2. Calculate the test statistics for one-sample Student's t-tests with the assumption that the standard deviation is unknown and is estimated from the sample. Pay attention which kind of the variance estimator you need to use (biased or unbiased). How many test statistics do you need to calculate to test the two hypotheses, $H_0^{(1)}$ and $H_0^{(2)}$?   
3. Use the `tstud.ppf` (i.e. the quantile function of Student's t distribution) to calculate the critical set on the significance level 5% (i.e., Type I error risk 5%). Pay attention to the shape of the critical set - for our alternative hypothesis $H_1$, this set is a union of two semi-lines. How many quantile values do you need to calculate to test the two hypotheses, $H_0^{(1)}$ and $H_0^{(2)}$?   
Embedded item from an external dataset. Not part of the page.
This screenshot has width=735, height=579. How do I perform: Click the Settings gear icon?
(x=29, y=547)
  3.1. Based on the values of the test statistic and the critical set, do we reject our null hypotheses? Did we correctly detect which hypothesis is true and which is false?    
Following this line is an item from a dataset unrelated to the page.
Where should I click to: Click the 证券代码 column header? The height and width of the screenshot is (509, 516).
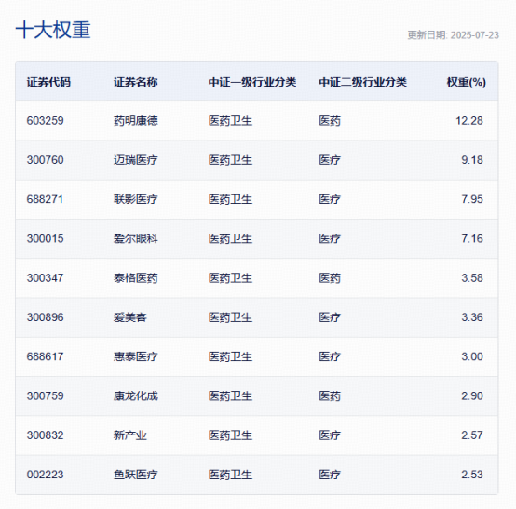(48, 82)
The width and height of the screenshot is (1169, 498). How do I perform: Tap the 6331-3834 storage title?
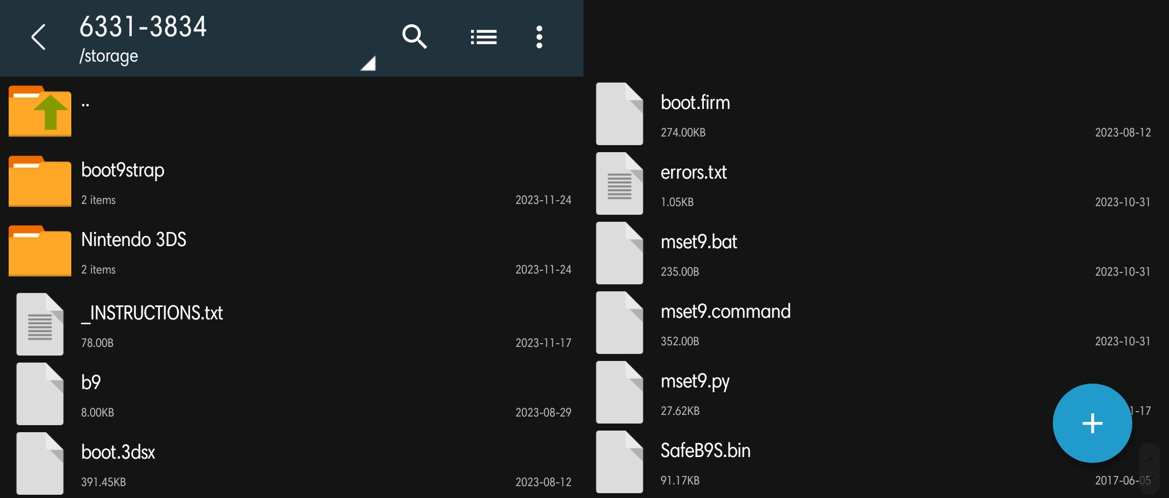point(143,27)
4. Use the `tstud.cdf` to calculate the p-values. Again, pay attention to the shape of the critical set. How many cdf values do you need to calculate to test the two hypotheses, $H_0^{(1)}$ and $H_0^{(2)}$?  
  4.1. Based on the p-values, do we reject any of our hypotheses on the significance level 5%? Did we correctly detect which hypothesis is true and which is false?     
5. Compare your results to the Student's t test implementation in `scipy`. The appropriate test has already been loaded in the *Data & imports* section.   
6. Are there any assumptions of the test that are violated? If so, how strongly and what effect could it have on the test result?  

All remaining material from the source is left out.